Our new "friend" began to explain to us that he was very concerned about his young children and how he wanted them to have some type of religion that would keep them off the street (and that automatically ruled out the Catholic Church, he said). He was looking for a good family environment for his children where they could learn to be good people, and he decided that our church was the best option. That was all we learned that day, but over the next few weeks we met with him and his story filled itself out.

So in the city of Barranqueras there were a few sketchy neighborhood. There was one in particular that was quite bad, and had all the worst stories associated with it. But as I found out after talking to people, that barrio had been cleaned up by the police and while it was still bad it was not nearly as bad as it was. The clean up efforts occurred roughly a year and a half before I got to the area. At some point someone mentioned that all the people that used to live in the "worst part of town" had now moved to this other barrio that we were now visiting (which explained why people were so scared of it now). In other words, the major crime and drug ring of the city had just changed barrios. The clean up efforts by the police of the first barrio coincided with our new friend's sudden move to the new barrio. And as it turned out his sudden desire to move was due to the fact that he ran the drug and crime organization in the old barrio.

This realization also explained why we were allowed to enter the barrio without trouble from the vagos at the entrance. They all knew that we were friends with "el jefe" so they didn't touch us. But he was tired of the that life and wanted to get out, and now that he had three small children to take care of (and the fact that the police were after him) he wanted to turn a new leaf and start a respectable life. It was just so difficult to get out of that life. We worked with him as much as we could, but there was only so much we could do.

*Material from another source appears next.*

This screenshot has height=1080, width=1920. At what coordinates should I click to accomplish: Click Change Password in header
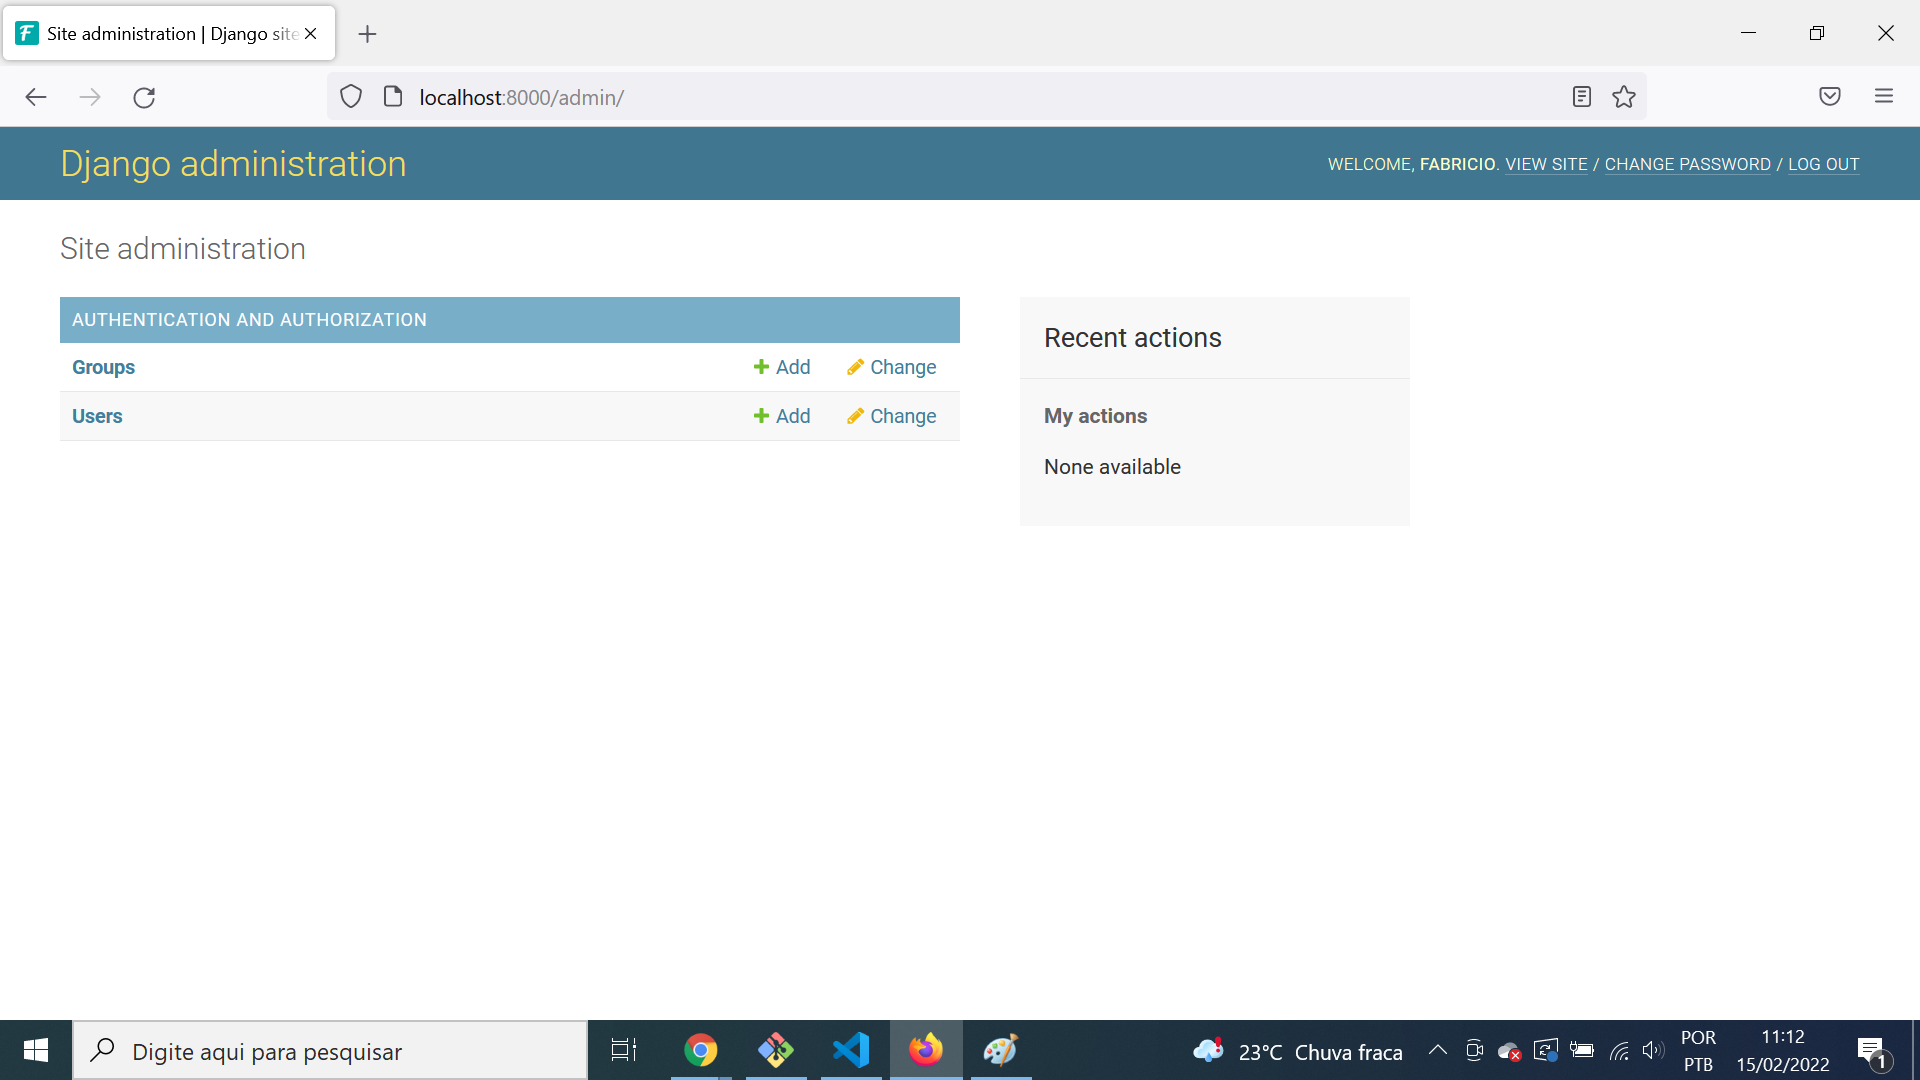pos(1687,164)
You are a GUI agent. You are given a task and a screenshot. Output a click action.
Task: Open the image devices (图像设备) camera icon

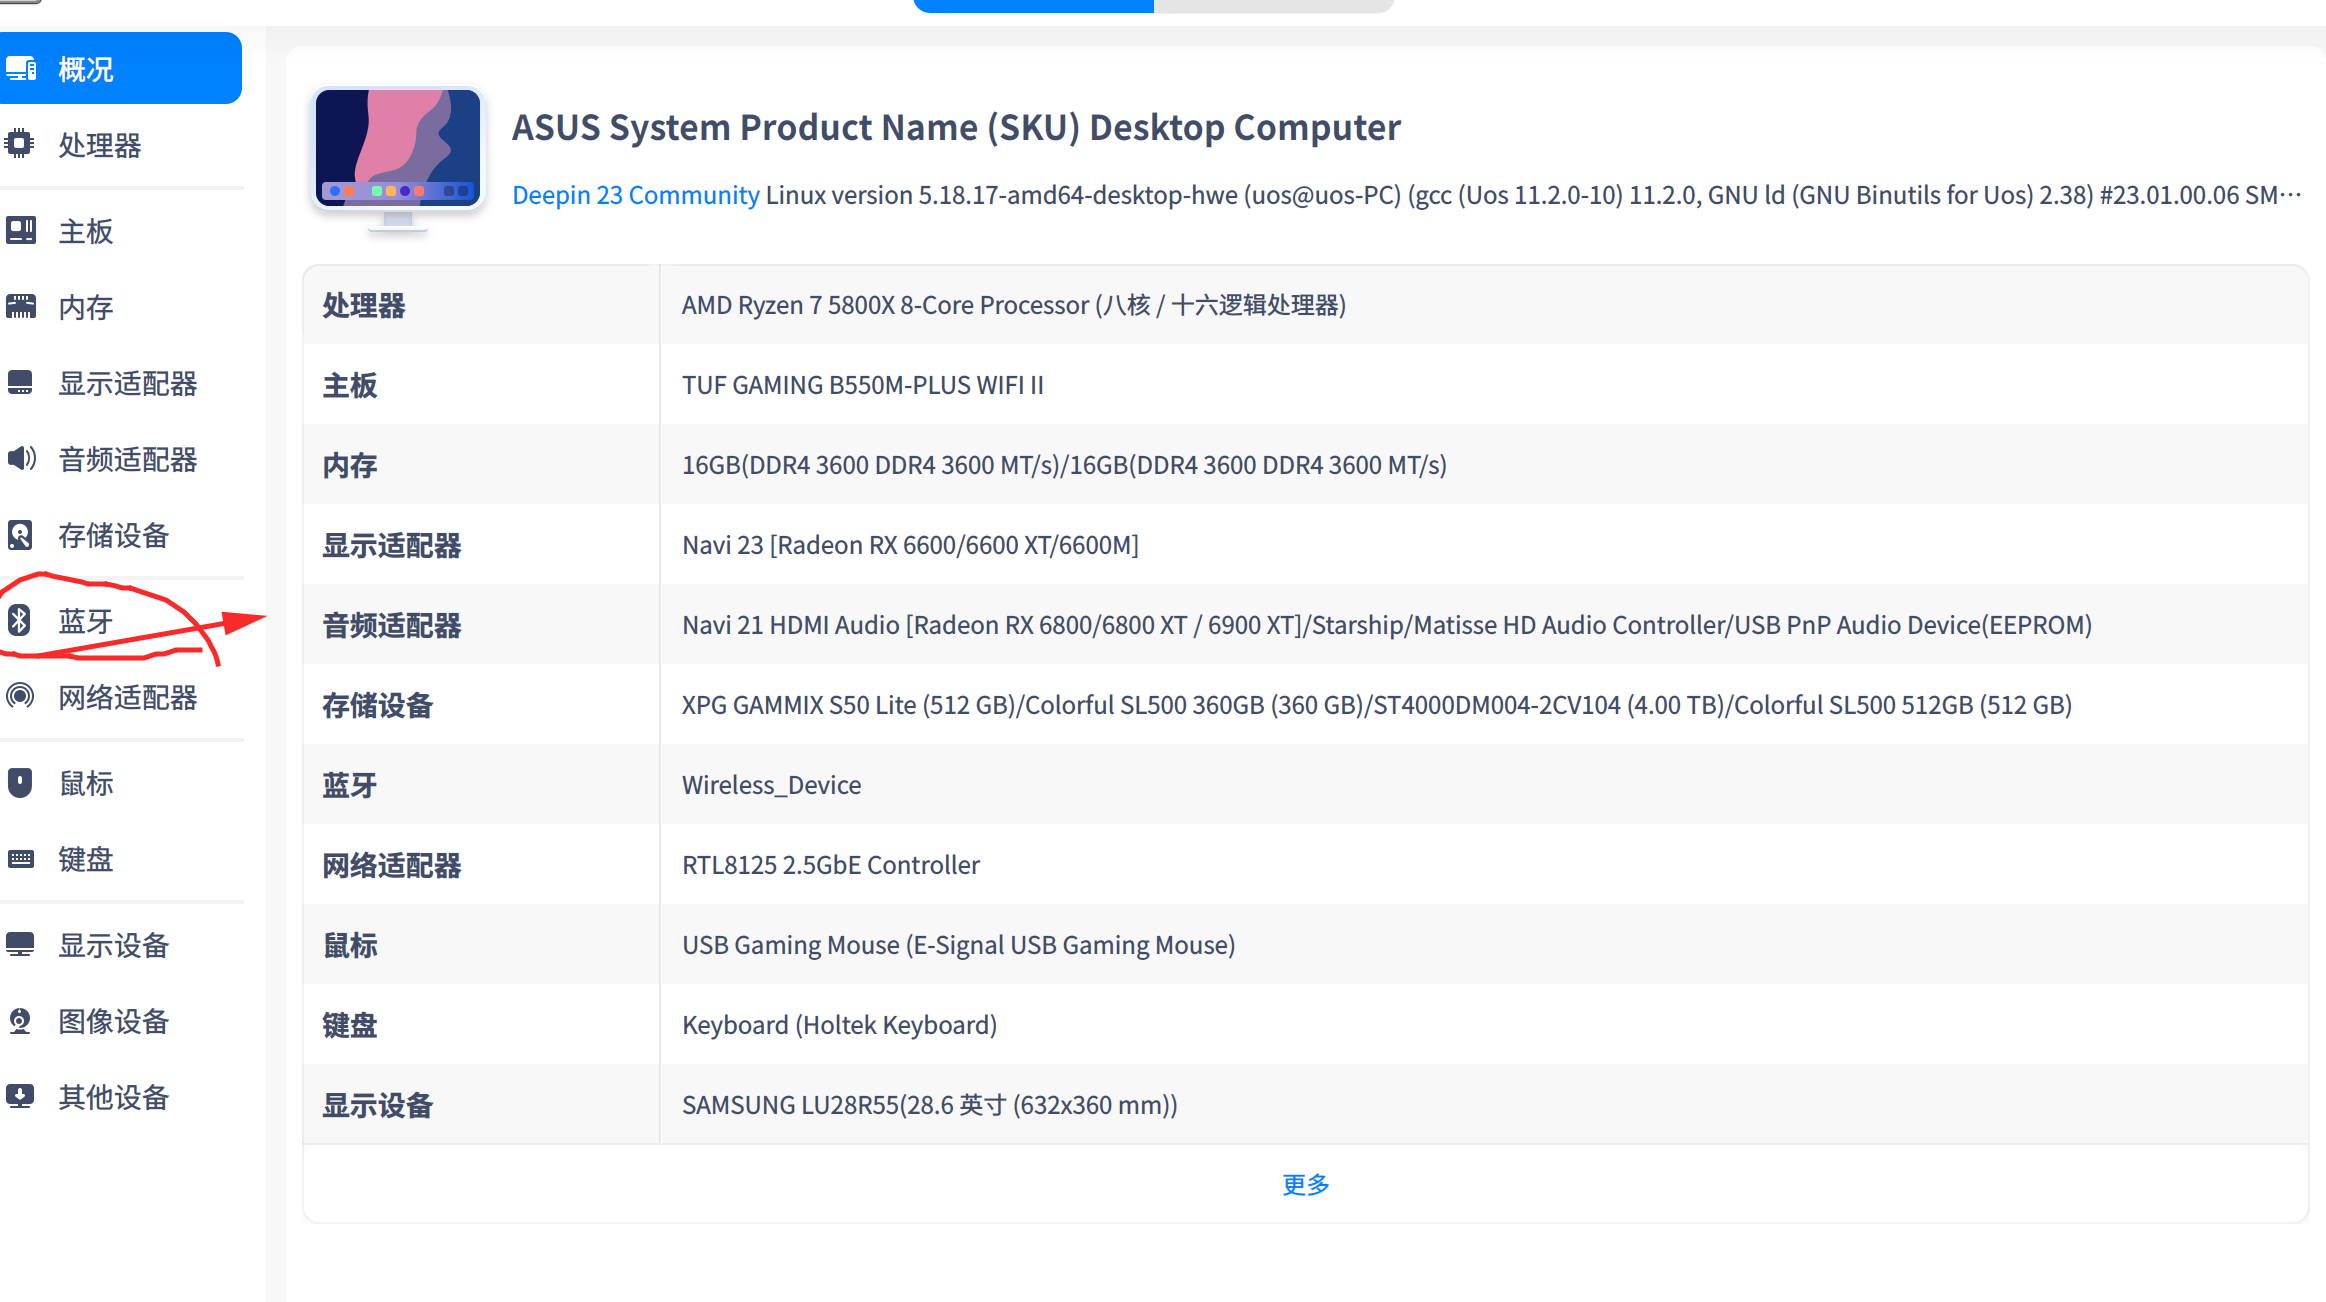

I never found out how the story ended since I had to go home before anything happened with him. It was just such an amazing experience to get to know someone like that and to see how much a life like that limited him, and his family, in what they could do. Even though he was the "rich" man in the barrio, they couldn't even afford a single light bulb. They only had a TV where they could turn it to a channel to have it display a blank blue screen, and that was their only light in the night time. The city could not (would not) run electricity or water to the neighborhood since no one paid any bills, and even if they did someone would most likely steal the wires and pipes to sell for scrap. So the trade off for being in charge of thousands and millions of dollars worth of drugs was that he was living in a mud brick hut with one electrical outlet that they had jerry-rigged so they could have the blue light of the TV screen at night. Even though he was a very nice and amiable person who sincerely wanted to change and have a better life for his family, he was trapped where he was by who he was.